South Korea also holds a grimmer global distinction: It is No. 1 in suicides per capita among the 34 nations in the OECD – and by a wide margin. The rise has been startling and hard to understand. A 2012 report (based on data from 2010), put South Korea's suicide rate at 33.5 per 100,000 people, up from 28.4 in 2009.
Explanations are elusive. As in many Asian cultures, a high premium is placed on reputation, or "face." In one report, South Korea's Ministry of Health and Welfare cited "complicated socioeconomic reasons and a growing number of one-person households" as contributing factors. As South Korea has become more affluent and image-conscious, the flip side of success may be financial ruin and shame. Notably, in 2009, a year after he left office, former President Roh Moo-hyun committed suicide by leaping off a cliff amid allegations of corruption.
Most suicides don't make headlines. At the elite Korean Advanced Institute of Science and Technology, there have been a half-dozen suicides in recent years. Misgivings are expressed about a driven, ultracompetitive culture that produces students who score 97 percent on an exam and consider it a failure.

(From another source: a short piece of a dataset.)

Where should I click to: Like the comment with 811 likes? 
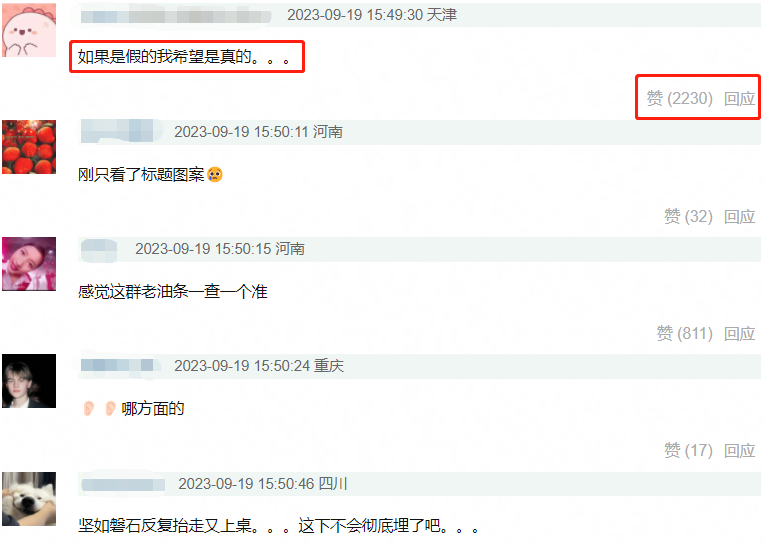tap(684, 333)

"Too many young people are very unhappy," says Han Sang-geun, a math professor. "If they don't succeed, you know, they are devastated."
Once a foreign aid recipient, now a donor
Time was that Koreans considered rice a luxury. During the Korean War and for many years after, recalls retired Army Maj. Gen. Ahn Kwang-chan, his village survived on a gruel of barley, which is much easier to grow than rice. Meat was for special occasions.
Well into the 1970s, South Koreans were in worse shape than their northern cousins, who benefited from ties within the Communist sphere. South Korea depended heavily on foreign aid, mostly from the US, including payment for more than 300,000 soldiers who fought communists in Vietnam. Today, South Korea is the world's only nation that has transformed itself from major recipient of foreign aid to major donor – with North Korea as a beneficiary.
The rags-to-riches tale is sometimes called "the Miracle of the Han River," the waterway that curves through Seoul and empties at an estuary on the DMZ. (Gangnam means "south of the river.") But the wellspring of the nation's success, many say, can be traced to a different han. The word signifies a distinctly Korean pain – the sorrow, anger, and unresolved injustice borne of subjugation. A prime example: the 200,000 "comfort women" of World War II forced to provide sex to Japanese soldiers.
The Allied victory liberated Korea from Japan but added new layers of han. The Ko-reans were divided by rival superpowers, creating conditions for fratricidal war five years later that began with an invasion ordered by North Korea's Kim Il-sung, whose grandson now leads the Pyongyang regime. The South's soldiers included Park Chung-hee, who in 1961 would seize power in a South Korea military coup and later prevail in an election to formally claim the title of president. The first President Park was an authoritarian figure who threatened to jail the patriarchs of the country's most powerful families – and later worked with them to create the chaebol system of conglomerates to develop the nation's export-oriented economy. Only 15 years ago, near the dawn of the Sunshine Policy, the Asian financial crisis threatened to crash South Korea's banking system and bring the miracle to an abrupt end. The country was vulnerable in part because the chaebols were considered too big to fail.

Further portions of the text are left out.